What about non-persistent queues (SSREP)? They have limitations too: The transaction will go through if the requesting process is connected to the SSREP queue, if the Shared Service Queue Administrator (SCP Entry ID 36) does not have InhibitPut enabled, if the request processed by the server (like CPM Script) completes its work successfully, if the SSREP queue is not full, and if the Exception queue is not full. Whew! Any of these issues could cause MQ to fail to deliver something or to deliver what is called a null return, a return that contains no data.

This might sound to you like a transient issue with a specific request or server that only happens on occasion. Unfortunately for my client, this particular problem caused more than one production outage. How could one request cause a production outage? The problem started to spiral when the Java server that made the request to CPM Script did not get a response back. The following data shows what happened next with the Java server:

The generic Java driver sees that the request from the Java service clinical_event never received a response from CPM Script (illustrated by the first row of data: “… There was no message that met the selection criteria”). Since the request from the user BOBSURUNCLE did not get the data needed from CPM Script, the transaction “msvc_svr_get_medication_administrations” failed. I would hope that the clinician was told about the problem and resubmitted the request. But I do not know if that happened. I do know that the client had their production environment hang for a while. Once they called support, they were told to cycle all of the CPM Script servers. After cycling, everything started working again.

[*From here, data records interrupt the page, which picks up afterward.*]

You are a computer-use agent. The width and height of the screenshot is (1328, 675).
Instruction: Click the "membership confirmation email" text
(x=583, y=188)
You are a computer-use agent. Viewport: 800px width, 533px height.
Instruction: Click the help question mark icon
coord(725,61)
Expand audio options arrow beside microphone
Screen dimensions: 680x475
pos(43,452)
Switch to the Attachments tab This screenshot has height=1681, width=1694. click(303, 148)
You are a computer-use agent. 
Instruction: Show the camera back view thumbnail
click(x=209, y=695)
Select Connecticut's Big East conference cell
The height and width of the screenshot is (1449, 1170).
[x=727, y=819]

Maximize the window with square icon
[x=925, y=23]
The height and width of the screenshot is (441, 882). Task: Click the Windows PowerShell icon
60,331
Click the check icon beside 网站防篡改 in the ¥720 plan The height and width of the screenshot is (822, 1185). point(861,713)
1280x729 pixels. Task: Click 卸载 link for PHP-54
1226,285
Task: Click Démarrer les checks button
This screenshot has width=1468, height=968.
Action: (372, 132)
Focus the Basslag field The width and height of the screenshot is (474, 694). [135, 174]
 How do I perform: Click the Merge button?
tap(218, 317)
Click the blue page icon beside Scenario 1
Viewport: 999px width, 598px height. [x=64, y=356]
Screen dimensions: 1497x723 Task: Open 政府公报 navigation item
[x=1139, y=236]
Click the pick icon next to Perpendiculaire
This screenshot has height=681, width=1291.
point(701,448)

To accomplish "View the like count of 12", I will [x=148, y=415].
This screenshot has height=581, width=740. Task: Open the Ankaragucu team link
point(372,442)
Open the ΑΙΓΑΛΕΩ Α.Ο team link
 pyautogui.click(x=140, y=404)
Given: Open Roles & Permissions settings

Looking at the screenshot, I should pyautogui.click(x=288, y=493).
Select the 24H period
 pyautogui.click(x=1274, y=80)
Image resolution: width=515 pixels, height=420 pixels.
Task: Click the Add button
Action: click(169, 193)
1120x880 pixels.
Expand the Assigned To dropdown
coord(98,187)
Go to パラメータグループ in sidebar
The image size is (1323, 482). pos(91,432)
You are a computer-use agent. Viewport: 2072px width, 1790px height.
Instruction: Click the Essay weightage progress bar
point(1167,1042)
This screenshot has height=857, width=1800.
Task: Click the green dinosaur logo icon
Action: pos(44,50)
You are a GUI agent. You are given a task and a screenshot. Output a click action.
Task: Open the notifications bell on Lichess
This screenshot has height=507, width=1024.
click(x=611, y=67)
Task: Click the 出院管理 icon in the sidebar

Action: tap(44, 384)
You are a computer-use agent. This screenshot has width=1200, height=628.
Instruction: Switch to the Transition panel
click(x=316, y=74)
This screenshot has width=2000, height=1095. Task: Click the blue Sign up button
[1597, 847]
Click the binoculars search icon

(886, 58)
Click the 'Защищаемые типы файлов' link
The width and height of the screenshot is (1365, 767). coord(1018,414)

So I urge you to be careful with your assumptions. Sometimes the mail carrier fails to deliver your package or delivers a package with nothing in it. Sometimes WebsphereMQ fails to complete a transaction or sends it to the wrong place or completes it without the right data. The impact might be small, affecting just one clinician, or it can be large, affecting the entire organization. Keep an eye on the message log event “QUE_Get.” It will be a very good indicator that something is going wrong, especially with any of the Java services.

Prognosis: Having a reliable messaging system is important; having messages properly handled by specific executables is priceless.